Un fleuve plein d’histoire...
«Spontour est le seul village à ne pas avoir été noyé après la construction du barrage du Chastang [en 1952 ndlr]», explique Hervé Bontemps. Sur le trajet, le gabarier nous montre un endroit à tribord. Pour une personne qui ne connaît pas l’histoire du fleuve, ce n’est que le fleuve. «A 21 mètres en
dessous de nous, il y a le premier village noyé, Roffy.» Et quelques mètres plus loin, sur l’autre
versant du fleuve, l’abbaye cistercienne de La Valette a également était engloutie, où Coco Chanel a passé une partie de sa vie. «Mais dès que l’eau baisse, on peut en apercevoir les ruines», détaille le gabarier. «Spontour détient trois records de France.
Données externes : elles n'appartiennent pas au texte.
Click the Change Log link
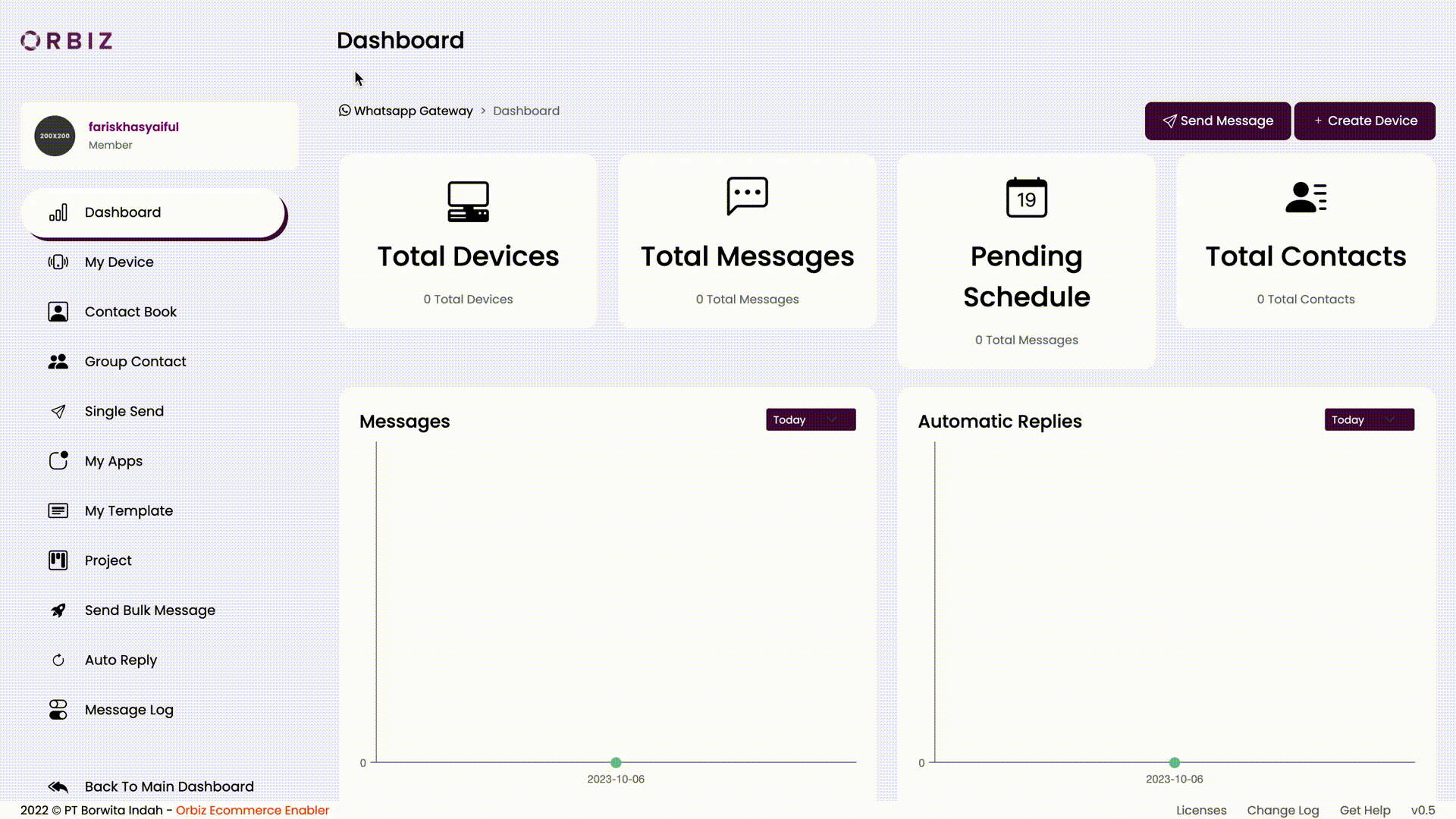1456x819 pixels. (1282, 810)
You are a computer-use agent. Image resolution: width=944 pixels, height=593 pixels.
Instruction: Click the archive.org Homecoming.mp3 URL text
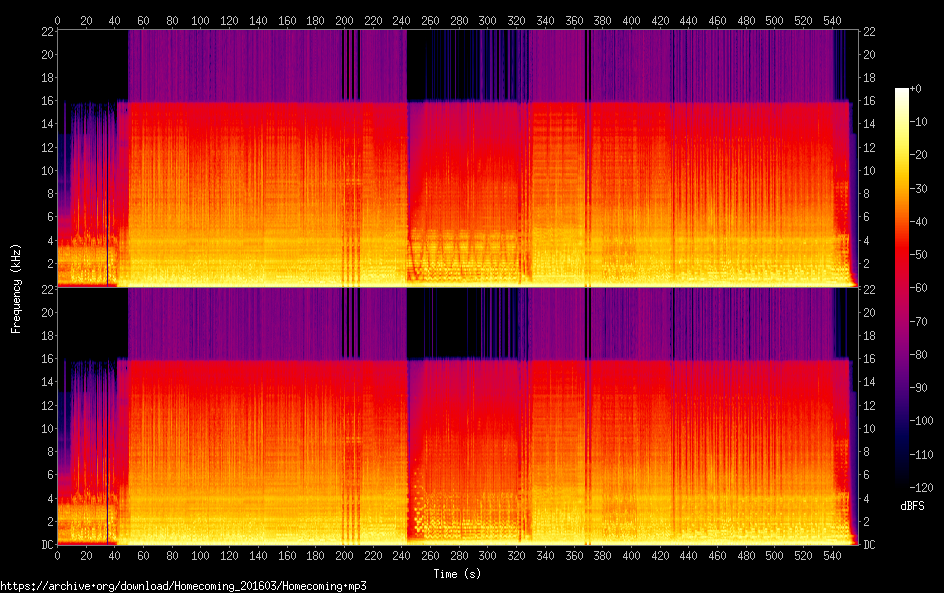click(183, 586)
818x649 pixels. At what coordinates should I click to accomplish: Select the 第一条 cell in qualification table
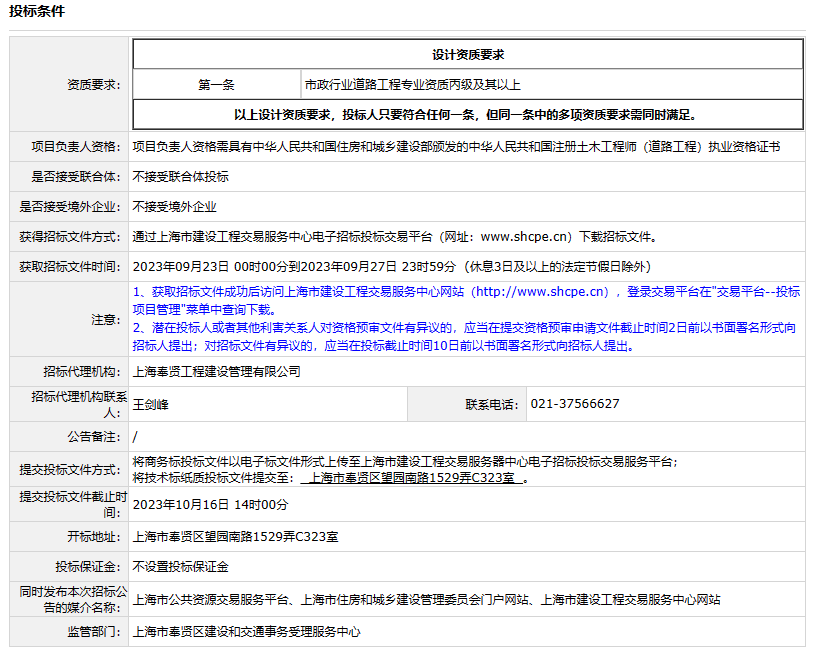(216, 85)
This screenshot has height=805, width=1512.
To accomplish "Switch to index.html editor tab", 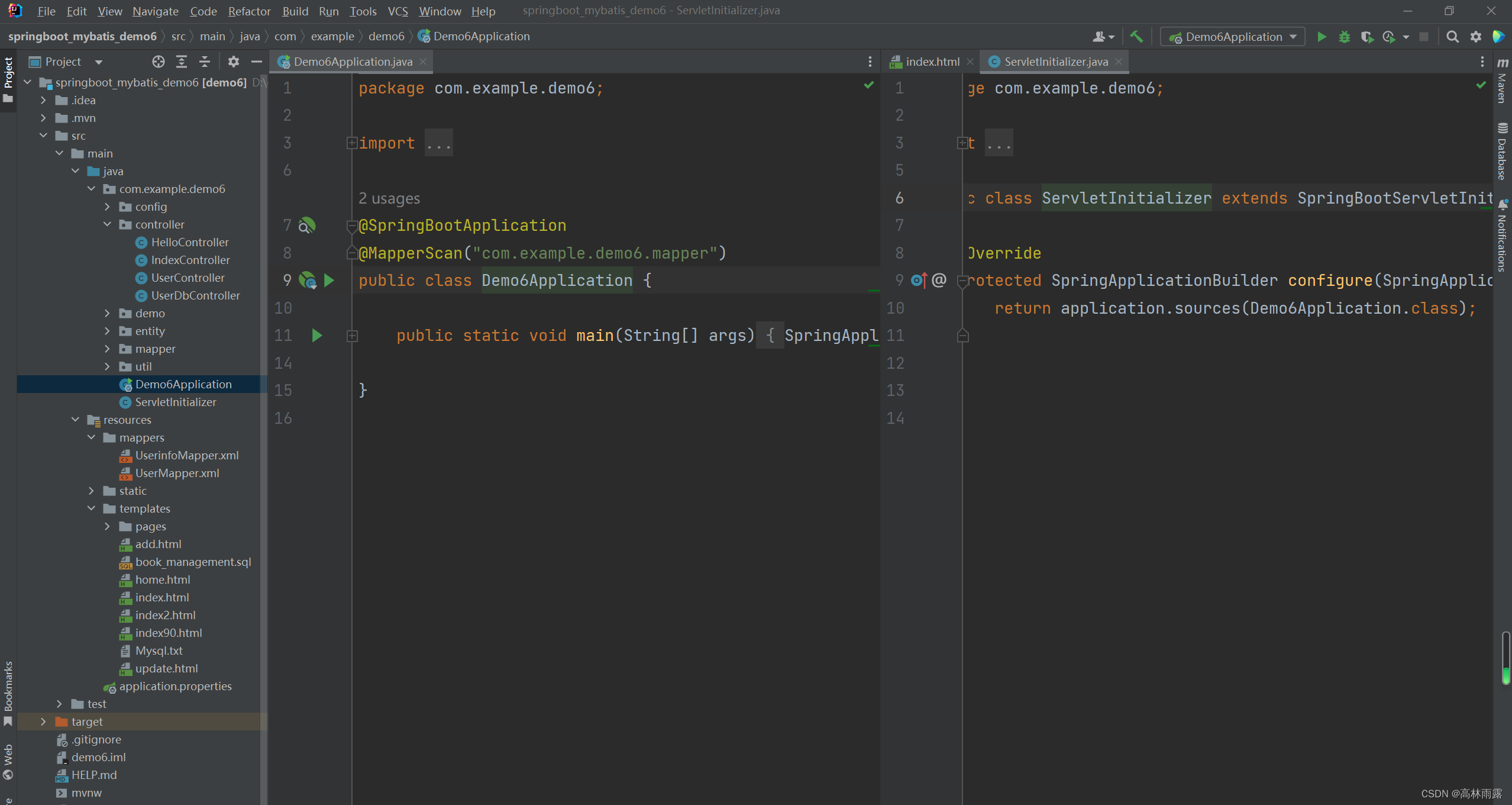I will click(x=932, y=62).
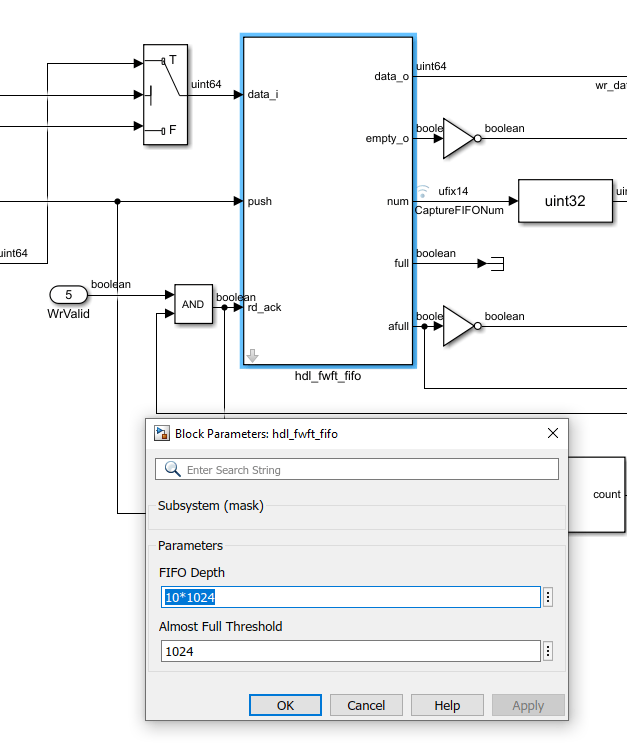Select the AND logic block

pyautogui.click(x=193, y=304)
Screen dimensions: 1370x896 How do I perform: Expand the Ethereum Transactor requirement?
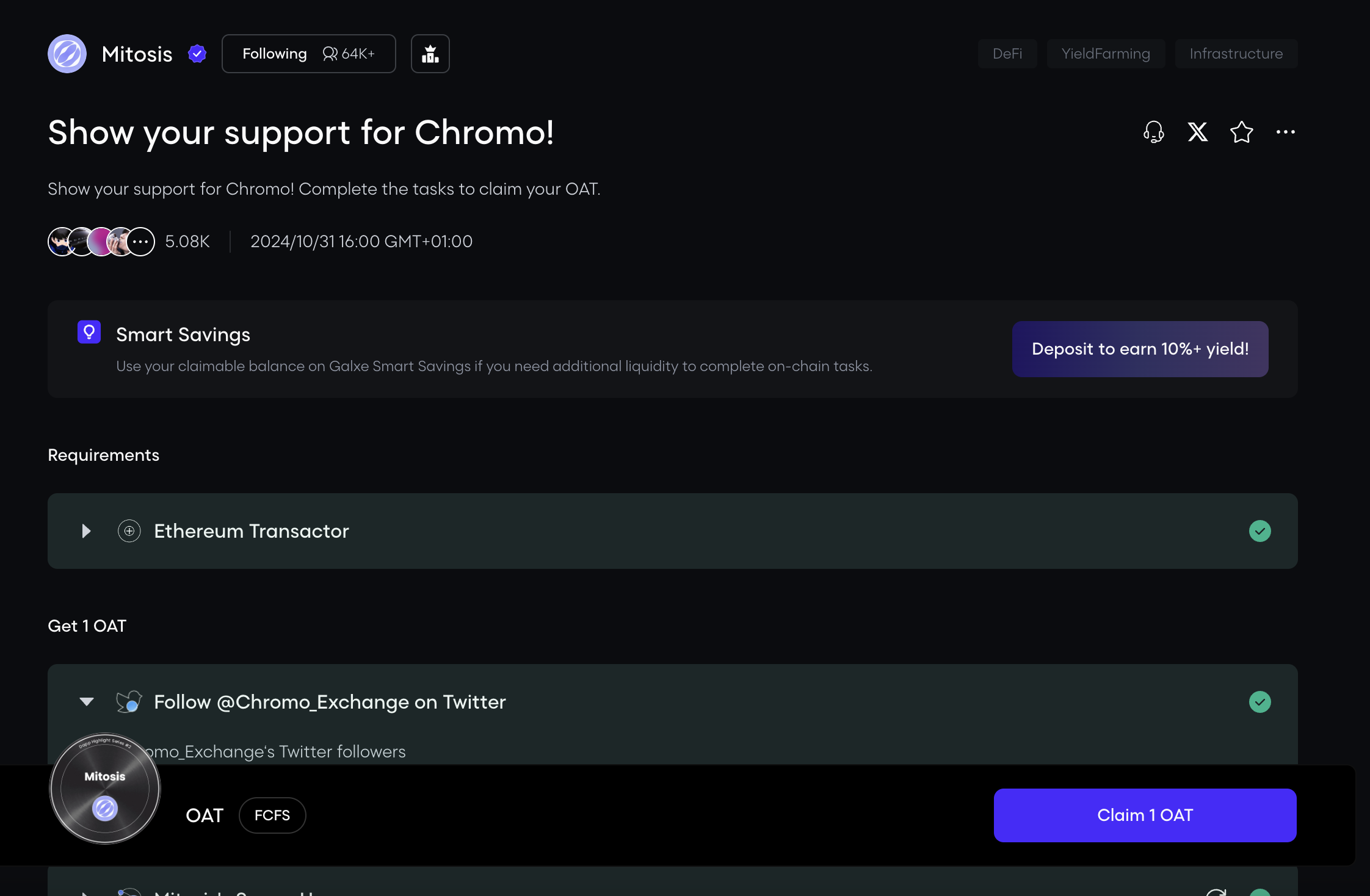click(86, 531)
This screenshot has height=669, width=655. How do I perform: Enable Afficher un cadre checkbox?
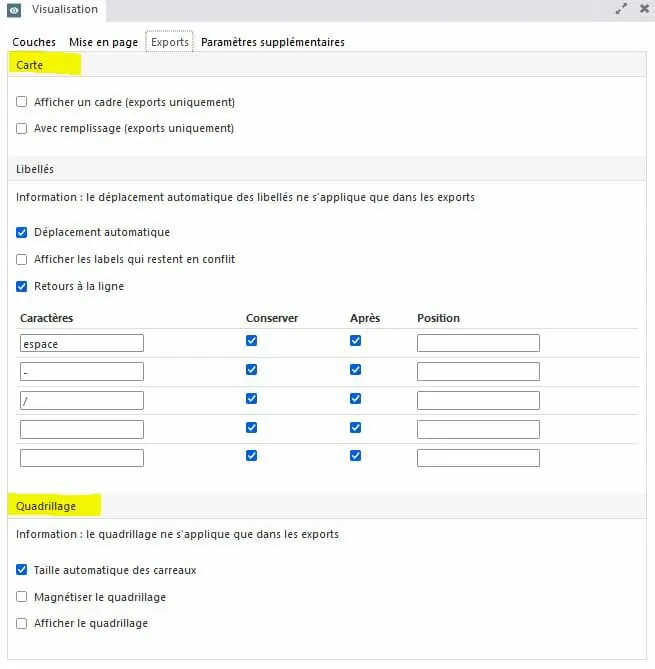point(22,102)
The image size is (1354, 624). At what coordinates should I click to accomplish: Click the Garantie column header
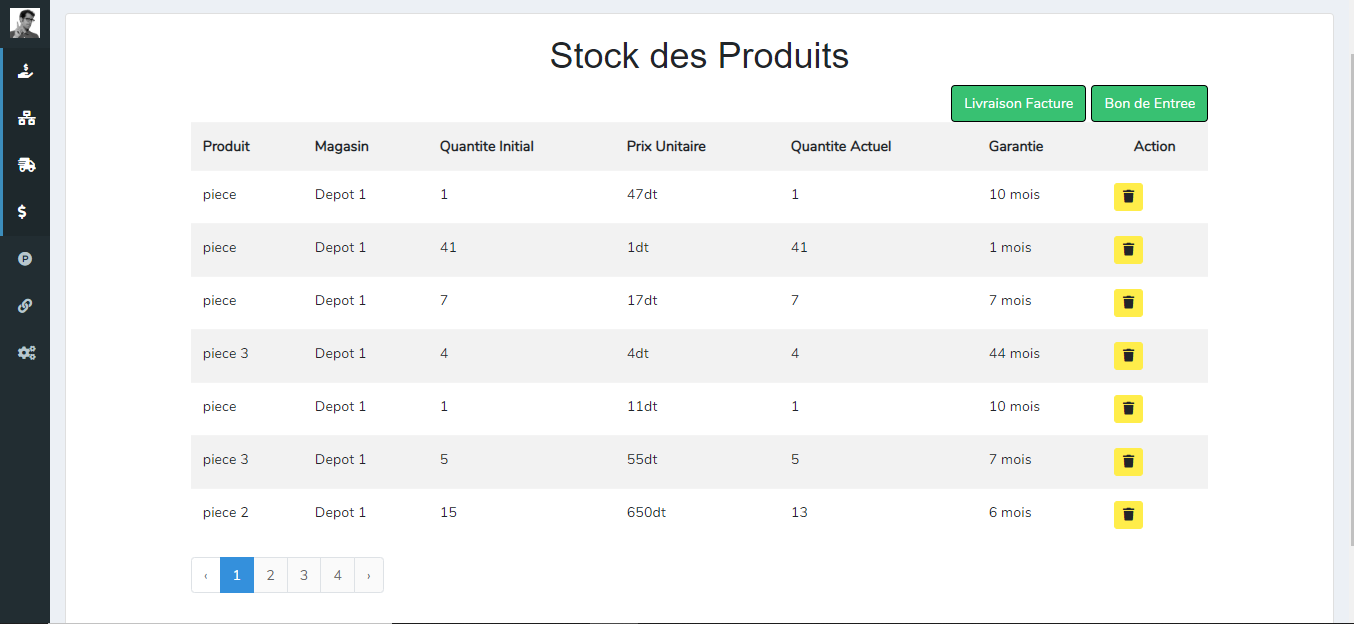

En 1820-1830, on faisait entre 380 et 400 gabares par an, du jamais-vu dans notre pays», s’exclame le pilote. Et pour cause, les gabares sont à usage unique. Une fois arrivée à destination, c’est-à-dire à Libourne, elles sont vendues comme bois de chauffage. L’équipage doit donc faire le retour à pied, ce qui prenait entre 3 à 5 semaines, alors que l’aller se fait en cinq jours. «Mais ils naviguaient seulement de jour, rajoute Hervé Bontemps. Chaque nuit, le cortège de 10 gabares s’arrêtait dans les quatre villes étape : Argentat, Souillac, Bergerac et Libourne.» Et c’était au petit mousse, âgé de 10 à 12 ans, de surveiller les gabares, mais aussi le chargement. «Chaque embarcation pouvait transporter entre 15 et 20 tonnes de bois.» Les plus prisés par Bordeaux étaient le  chêne, pour les tonneaux de vins, et le châtaignier, pour les piquets de vigne.
... Mais dangereux
Etre gabarier n’était pas un métier facile, du fait de la typologie de la Dordogne. «En été, on pouvait la traverser  à pied, c’était une rivière tranquille.» Les gabariers travaillaient donc 25 à 30 jours par an, mais uniquement l’hiver «quand l’eau était un torrent», rendant la traversée dangereuse. A   Spontour, les habitants criaient aux gabariers «Eh gabariers ! Tu as la mort sous les pieds». Et devant la croix, surplombant le village de Spontour, l’équipage faisait un signe ou une prière, avant de partir livrer leurs marchandises. «Il leur arrivait de transporter du fromage de nos voisins du Cantal, des châtaignes et même des cochons vivants», raconte Hervé Bontemps. Bien que les nombreux barrages de la vallée de la Dordogne aient rendu ce fleuve plus calme, la navigation reste dangereuse, notamment à cause des arbres présents dans l’eau. Suivant le niveau du fleuve, on ne les voit pas forcément et un pilote peut percuter un arbre, qui viendrait casser sa coque. Aujourd’hui, la vitesse de navigation est limitée à 5km/h. Du temps des gabariers, la vitesse des bateaux étaient comparée à celle des chevaux au galop. Contrairement à la pensée commune, ce ne sont pas les barrages qui ont donné fin aux gabariers. «La dernière gabare marchande s’est arrêtée avec la fin de la Première Guerre Mondiale, avec l’arrivée du train, et des camions qui pouvaient aller chercher le bois directement sur les plateaux» car il n’y en avait plus dans la vallée. Aujourd’hui, seules les gabares touristiques sont en fonction.